You can borrow inspiration from tutorial 5 (`05 fa_cartpole_sklearn.py`).

In [3]:
import numpy as np
import gym
import matplotlib.pyplot as plt
from collections import deque
from sklearn.linear_model import SGDRegressor

In [12]:
class FunctionEstimator:
    def __init__(self,env, alpha=0.001):
        self.alpha = alpha
        self.env = env
        self.n_actions = env.action_space.n
        self.possible_actions = range(env.action_space.n)
        self.initial_state = self.featurize(env.reset())
        self.state_dim = len(env.reset())
        self.w = np.ones(shape=(self.state_dim, self.n_actions), dtype=float) #parameters of the function approximating Q table
    
    def featurize(self,state):
        """
        Turn state into feature vector so it can be inputted into the function approximating Q table.
        """
        return state
    
    def gradient(self, state, action):
        """
        f(state,action) = state*w_action
        df(state, action)/dw_action = state
        """
        return state
    
    def update(self, state, action, td_target):
        """
        Update the parameters by gradient descend.
        Move the result of f(state, action) closer to target = minimize MSE.
        """
        state = self.featurize(state) 
        
        target = td_target
        prediction = self.predict(state)[action]
        error = target - prediction
        gradient = self.gradient(state, action)
        
        self.w[:,action] -= self.alpha * error * (-1 * gradient)
        
    def predict(self,state):
        """
        Predict Q-values of every action in a given state.
        Policy will then select which action to take based on these Q-values.
        """
        state = self.featurize(state)
        return np.dot(state, self.w).flatten() # linear function


        
def make_policy(estimator, epsilon):
    """
    Epsilon greedy policy choosing which action to take.
    """
    def policy_fn(state):
        preds = estimator.predict(state)
        if np.random.rand()>epsilon:
            action = np.argmax(preds)
        else:
            action = np.random.choice(estimator.possible_actions)
        return action
    
    return policy_fn


def run_episodes(n_episodes = 1000, gamma = 1):
    env = gym.make('CartPole-v0')

    estimator = FunctionEstimator(env)
    history = []
    last_episode_rewards = deque(maxlen=100)

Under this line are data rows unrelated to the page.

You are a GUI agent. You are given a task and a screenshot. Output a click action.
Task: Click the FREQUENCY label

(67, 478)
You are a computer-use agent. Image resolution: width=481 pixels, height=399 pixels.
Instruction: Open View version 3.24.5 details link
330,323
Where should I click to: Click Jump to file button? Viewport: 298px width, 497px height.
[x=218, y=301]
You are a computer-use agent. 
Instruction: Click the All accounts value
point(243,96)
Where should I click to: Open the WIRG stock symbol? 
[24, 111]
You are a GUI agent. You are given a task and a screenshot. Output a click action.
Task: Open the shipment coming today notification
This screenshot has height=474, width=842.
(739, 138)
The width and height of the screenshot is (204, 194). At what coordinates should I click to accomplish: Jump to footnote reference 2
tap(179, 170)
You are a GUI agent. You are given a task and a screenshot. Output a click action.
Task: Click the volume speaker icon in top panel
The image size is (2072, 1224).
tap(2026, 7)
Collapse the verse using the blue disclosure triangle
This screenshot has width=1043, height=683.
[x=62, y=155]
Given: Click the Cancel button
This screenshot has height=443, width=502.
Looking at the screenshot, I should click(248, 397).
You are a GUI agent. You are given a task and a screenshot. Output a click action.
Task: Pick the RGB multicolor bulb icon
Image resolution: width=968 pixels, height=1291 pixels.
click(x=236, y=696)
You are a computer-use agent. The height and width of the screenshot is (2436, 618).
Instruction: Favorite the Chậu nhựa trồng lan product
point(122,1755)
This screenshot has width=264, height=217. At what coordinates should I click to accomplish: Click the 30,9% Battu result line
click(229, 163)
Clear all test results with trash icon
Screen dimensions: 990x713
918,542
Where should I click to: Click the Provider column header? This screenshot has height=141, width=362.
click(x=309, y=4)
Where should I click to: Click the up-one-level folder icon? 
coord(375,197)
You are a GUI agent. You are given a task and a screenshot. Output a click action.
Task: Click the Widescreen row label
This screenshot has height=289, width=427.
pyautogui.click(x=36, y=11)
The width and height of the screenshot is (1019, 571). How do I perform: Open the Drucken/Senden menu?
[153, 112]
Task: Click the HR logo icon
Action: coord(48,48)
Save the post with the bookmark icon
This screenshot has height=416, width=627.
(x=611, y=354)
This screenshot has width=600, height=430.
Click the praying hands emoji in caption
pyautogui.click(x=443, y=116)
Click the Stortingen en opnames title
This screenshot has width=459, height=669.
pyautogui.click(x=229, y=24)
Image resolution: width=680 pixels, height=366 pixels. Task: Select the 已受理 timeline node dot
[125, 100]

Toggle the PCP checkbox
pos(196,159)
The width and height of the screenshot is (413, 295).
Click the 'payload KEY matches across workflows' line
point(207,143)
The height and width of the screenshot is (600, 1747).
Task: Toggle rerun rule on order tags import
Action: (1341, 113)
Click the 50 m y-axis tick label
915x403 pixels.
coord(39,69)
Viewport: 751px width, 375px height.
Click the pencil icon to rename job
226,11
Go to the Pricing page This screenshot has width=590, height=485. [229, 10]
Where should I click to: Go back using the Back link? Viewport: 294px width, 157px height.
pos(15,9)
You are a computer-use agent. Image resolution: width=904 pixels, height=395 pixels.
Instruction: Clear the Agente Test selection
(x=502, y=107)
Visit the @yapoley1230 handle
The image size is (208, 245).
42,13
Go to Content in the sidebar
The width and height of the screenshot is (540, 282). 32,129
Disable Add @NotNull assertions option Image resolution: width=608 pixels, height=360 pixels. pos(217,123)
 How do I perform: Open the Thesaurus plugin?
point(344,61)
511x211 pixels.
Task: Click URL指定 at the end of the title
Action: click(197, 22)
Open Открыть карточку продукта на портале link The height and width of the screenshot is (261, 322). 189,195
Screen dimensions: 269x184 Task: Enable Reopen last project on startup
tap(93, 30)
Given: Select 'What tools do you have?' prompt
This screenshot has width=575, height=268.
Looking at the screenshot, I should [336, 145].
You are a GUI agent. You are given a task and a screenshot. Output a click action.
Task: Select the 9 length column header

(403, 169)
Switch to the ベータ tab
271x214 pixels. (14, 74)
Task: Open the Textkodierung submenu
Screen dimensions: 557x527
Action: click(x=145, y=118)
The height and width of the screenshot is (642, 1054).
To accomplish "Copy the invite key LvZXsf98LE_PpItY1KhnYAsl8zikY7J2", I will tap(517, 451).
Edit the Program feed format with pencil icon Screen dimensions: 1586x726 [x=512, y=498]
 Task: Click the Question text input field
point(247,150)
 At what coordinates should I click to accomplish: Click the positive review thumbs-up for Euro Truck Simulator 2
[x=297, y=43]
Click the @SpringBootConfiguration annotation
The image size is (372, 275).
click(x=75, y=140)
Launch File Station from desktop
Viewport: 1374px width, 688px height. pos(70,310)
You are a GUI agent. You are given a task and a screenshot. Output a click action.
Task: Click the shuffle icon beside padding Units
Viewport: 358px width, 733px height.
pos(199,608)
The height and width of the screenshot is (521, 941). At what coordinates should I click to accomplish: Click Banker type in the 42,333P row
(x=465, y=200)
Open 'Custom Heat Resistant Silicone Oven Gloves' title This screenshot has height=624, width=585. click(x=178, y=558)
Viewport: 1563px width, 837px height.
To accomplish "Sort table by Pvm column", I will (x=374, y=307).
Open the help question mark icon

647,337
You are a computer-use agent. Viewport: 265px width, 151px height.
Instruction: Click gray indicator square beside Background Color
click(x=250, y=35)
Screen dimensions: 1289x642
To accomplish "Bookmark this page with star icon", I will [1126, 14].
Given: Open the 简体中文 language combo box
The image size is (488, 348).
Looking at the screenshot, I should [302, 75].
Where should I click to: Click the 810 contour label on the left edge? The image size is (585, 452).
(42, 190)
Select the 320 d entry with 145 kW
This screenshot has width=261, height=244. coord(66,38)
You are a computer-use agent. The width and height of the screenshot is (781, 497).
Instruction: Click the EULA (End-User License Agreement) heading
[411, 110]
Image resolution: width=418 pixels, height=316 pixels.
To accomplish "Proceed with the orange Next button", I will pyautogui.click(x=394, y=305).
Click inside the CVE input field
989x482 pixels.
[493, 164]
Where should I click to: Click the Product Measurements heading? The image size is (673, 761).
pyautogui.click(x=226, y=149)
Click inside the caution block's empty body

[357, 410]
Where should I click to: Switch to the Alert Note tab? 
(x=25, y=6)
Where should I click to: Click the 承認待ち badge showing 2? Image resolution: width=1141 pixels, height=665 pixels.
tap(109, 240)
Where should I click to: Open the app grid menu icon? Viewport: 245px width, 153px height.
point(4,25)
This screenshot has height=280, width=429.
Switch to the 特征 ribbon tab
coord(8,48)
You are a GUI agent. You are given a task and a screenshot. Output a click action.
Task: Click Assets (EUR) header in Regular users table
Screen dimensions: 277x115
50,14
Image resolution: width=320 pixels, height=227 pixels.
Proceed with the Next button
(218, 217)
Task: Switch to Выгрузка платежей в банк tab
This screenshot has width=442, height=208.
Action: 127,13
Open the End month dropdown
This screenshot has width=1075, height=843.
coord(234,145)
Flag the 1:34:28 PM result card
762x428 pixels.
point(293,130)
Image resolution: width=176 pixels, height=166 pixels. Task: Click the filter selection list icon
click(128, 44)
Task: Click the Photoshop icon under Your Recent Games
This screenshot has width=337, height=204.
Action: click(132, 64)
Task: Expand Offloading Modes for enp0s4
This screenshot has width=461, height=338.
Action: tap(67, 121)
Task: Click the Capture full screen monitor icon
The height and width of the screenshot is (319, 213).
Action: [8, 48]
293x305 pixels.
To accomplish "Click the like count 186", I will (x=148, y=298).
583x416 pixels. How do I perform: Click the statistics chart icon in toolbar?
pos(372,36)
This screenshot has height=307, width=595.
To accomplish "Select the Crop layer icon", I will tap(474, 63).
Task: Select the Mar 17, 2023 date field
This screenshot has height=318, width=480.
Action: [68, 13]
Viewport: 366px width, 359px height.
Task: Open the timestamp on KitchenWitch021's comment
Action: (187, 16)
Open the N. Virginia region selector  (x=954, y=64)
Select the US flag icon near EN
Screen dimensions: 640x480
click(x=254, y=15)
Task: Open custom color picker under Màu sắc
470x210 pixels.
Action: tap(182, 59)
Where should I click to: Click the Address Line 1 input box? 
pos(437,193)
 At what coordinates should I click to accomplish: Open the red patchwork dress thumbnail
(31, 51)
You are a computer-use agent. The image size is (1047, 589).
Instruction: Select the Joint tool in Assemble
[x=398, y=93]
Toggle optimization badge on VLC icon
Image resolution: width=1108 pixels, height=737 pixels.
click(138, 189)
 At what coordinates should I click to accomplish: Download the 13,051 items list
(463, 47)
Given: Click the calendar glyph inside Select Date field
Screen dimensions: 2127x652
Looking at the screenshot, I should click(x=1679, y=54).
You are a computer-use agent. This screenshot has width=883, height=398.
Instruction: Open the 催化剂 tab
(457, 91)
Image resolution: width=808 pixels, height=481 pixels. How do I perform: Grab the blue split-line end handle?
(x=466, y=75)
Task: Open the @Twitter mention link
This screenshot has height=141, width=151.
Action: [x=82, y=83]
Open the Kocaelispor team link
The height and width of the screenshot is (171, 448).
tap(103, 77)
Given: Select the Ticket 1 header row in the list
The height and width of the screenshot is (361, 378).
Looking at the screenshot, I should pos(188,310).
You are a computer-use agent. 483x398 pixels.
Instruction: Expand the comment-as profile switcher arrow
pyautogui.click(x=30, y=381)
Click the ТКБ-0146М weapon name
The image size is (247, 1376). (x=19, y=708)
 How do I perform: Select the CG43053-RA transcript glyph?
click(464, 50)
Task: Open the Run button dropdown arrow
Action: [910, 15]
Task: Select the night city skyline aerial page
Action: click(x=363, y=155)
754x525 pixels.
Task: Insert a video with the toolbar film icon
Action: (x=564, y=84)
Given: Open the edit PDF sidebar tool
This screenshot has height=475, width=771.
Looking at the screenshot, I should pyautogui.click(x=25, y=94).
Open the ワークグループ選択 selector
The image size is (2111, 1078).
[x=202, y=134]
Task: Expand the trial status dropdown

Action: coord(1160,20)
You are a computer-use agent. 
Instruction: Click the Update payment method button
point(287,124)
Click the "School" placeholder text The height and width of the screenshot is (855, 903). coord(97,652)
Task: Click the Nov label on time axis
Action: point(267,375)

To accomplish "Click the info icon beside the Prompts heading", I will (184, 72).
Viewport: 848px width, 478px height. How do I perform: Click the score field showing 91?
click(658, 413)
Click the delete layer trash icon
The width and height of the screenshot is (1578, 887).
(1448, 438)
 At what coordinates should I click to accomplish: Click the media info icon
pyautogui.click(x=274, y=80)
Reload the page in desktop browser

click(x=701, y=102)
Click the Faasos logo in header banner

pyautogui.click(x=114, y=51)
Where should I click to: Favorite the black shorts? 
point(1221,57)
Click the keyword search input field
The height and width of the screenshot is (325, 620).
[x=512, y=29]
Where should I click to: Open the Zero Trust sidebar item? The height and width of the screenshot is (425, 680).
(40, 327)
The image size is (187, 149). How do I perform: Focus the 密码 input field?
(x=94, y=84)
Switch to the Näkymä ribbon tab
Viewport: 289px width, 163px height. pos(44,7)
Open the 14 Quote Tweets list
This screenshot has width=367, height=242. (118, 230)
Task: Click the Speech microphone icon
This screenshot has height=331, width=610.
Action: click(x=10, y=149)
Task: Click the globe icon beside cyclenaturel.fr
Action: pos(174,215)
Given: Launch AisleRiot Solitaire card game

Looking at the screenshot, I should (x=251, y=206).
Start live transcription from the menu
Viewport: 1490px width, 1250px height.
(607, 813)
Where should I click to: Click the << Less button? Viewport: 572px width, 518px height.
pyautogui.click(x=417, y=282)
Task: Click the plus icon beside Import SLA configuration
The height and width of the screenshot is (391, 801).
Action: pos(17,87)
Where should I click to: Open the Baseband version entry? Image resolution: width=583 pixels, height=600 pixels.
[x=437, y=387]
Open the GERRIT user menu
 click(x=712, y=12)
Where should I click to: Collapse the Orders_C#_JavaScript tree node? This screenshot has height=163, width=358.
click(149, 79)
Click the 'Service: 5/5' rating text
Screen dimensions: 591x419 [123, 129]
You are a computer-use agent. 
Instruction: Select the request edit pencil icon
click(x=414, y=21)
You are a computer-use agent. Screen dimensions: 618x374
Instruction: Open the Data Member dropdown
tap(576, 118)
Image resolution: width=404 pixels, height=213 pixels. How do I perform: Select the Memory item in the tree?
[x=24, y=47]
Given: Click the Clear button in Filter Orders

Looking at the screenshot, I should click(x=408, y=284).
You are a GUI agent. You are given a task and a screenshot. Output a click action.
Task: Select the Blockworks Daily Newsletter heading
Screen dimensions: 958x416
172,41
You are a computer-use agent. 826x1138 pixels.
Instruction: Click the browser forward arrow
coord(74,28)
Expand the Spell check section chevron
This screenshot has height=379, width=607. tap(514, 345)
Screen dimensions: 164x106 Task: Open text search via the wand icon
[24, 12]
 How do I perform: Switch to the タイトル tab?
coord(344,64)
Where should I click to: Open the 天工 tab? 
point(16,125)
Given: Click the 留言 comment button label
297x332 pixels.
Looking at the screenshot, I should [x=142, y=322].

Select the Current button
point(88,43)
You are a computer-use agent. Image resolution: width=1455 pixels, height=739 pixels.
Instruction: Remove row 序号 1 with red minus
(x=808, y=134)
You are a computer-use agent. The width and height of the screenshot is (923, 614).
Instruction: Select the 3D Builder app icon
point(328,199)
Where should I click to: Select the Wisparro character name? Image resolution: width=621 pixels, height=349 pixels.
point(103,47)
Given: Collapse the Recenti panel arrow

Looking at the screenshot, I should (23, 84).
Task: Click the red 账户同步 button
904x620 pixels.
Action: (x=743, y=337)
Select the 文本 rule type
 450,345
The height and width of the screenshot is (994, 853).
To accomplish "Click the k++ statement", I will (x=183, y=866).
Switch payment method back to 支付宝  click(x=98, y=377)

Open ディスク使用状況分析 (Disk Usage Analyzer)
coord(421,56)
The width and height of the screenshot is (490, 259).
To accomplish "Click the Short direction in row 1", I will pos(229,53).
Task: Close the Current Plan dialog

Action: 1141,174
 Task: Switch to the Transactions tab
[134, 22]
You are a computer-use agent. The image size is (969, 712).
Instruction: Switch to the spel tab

    for ep in range(n_episodes):
        state = env.reset()
        done = False
        policy = make_policy(estimator, 0.99**ep) # reduce epsilon
        ep_reward = 0

        while not done:
            action = policy(state)
            new_state, reward, done, _ = env.step(action)
            ep_reward += reward

            # Keep track of the states    
            history.append([state, action, reward, new_state])

            # Update the Q-function
            td_target = reward
            if not done:
                td_target = reward + gamma*np.max(estimator.predict(new_state))
                
            estimator.update(state,action,td_target)
            
            state = new_state

        last_episode_rewards.append(ep_reward)
        # Show stats
        if (ep) % 100 == 0:
            #print('*'*100)
            print("INFO: Reward at episode {} is {}, best in last 100: {}".format(ep,ep_reward, np.max(last_episode_rewards)))
            
    env.close()

In [14]:
run_episodes(n_episodes=2000)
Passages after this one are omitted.